▸ **DIRECTIVE**:
Please extend the discussion about living in Los Angeles, which appears below ahead of the data, picking up after its last sentence.

▸ **SOURCE PASSAGE**:
-- START --

I've been to LA, and I like visiting the area, but I wouldn't want to live there. I feel like it's too sprawled out, and surpringsly how segregated it is. I know every city has neighborhoods that are mostly one race, but it felt more segregated as you'll be in a neighborhood that is mostly Asian, then 2 miles down the road it is all Hispanic. I was amazed how there isn't the typical mix areas, but it's cool how you have a so many different culture neighborhoods like Korea town.
Also when I see the old pictures and videos it seems like LA was a perfect size. It was big, but it didn't seem like you needed a car everywhere. That is my biggest complaint is getting around LA. Then back then it seem like you had proper downtown or squares with your neighborhoods where you'll run into people you know. Now, and most American suburbs, it's all spread out with these big plazas and how everyone has to drive everywhere. Even central LA feels like most cities now in which people head down for work, but leave when 5pm rolls around.
Anyway, it's just interesting reading how things have changed so much in the last 50 years.
Aren't most cities segregated? Tell me one that isn't. I lived in several big cities and visited many and LA isn't any different than most.
Also mamy do work downtowm but many live and play dowmtown too. The days of dowmtown being deserted after 5pm are long gone.

-- END --

▸ **DATA PROVIDED**:
-- START --

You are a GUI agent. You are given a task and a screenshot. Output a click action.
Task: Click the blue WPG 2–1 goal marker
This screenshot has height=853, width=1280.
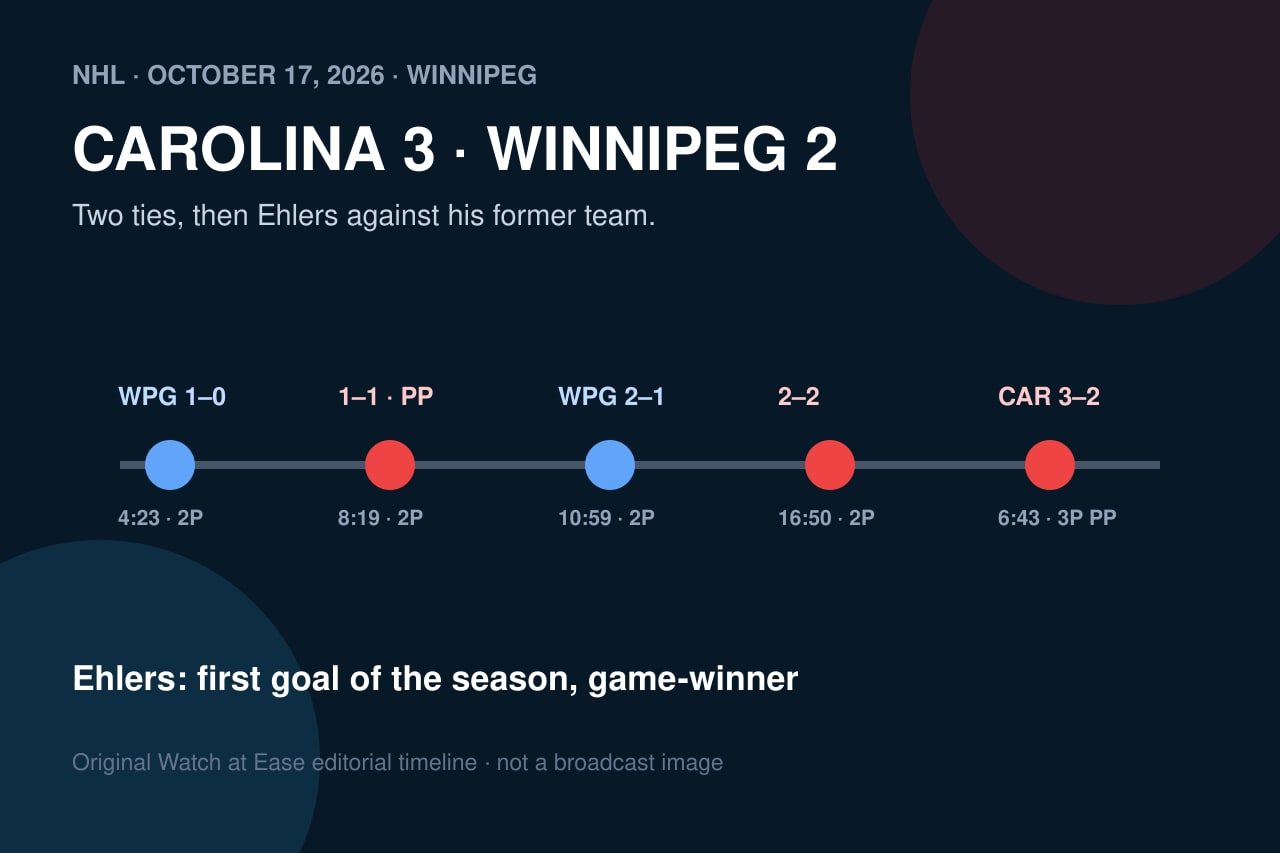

-- END --

▸ **WRITTEN REPLY**:
One thing to keep in mind about Fastfilm and certain other posters: they not only blame immigrants, especially illegal immigrants, for every single problem L.A. has, but they act like the native born white population during the last several decades was as disenfranchised as South Africa's black population under apartheid...
You couldn't be more clueless and WRONG. It's about legality not race.
Illegal aliens have negatively impacted a large aspect of quality of life issues here from straining social services, infrastructure, overcrowding, crime and guess what???
This affects ALL races of LEGAL immigrants and ALL Americans.
Next time try doing a little research and think before you post.
Not segregated?? You're making a joke, right? In the 50's blacks could not go south of Slauson or west of Vermont. I mean literally. If you did you ran a very high risk of being attacked or threatened by local whites, or jammed up by the police - meaning possibly roughed up, certainly threatened, absolutely interrogated. When my father was looking to buy a home in 1959, the realtor refused to show him any homes for sale south of Slauson, telling him "I'm not going to show you anything in that area. We really don't want people like you over there. It's a nice neighborhood". He fired her a$$ on the spot. He bought a home on Hobart Blvd., near Manchester and Western. We were the third black family on the block and the prejudice and racism toward all of us was running rampant from a lot of the residents and some of the local small business mechants.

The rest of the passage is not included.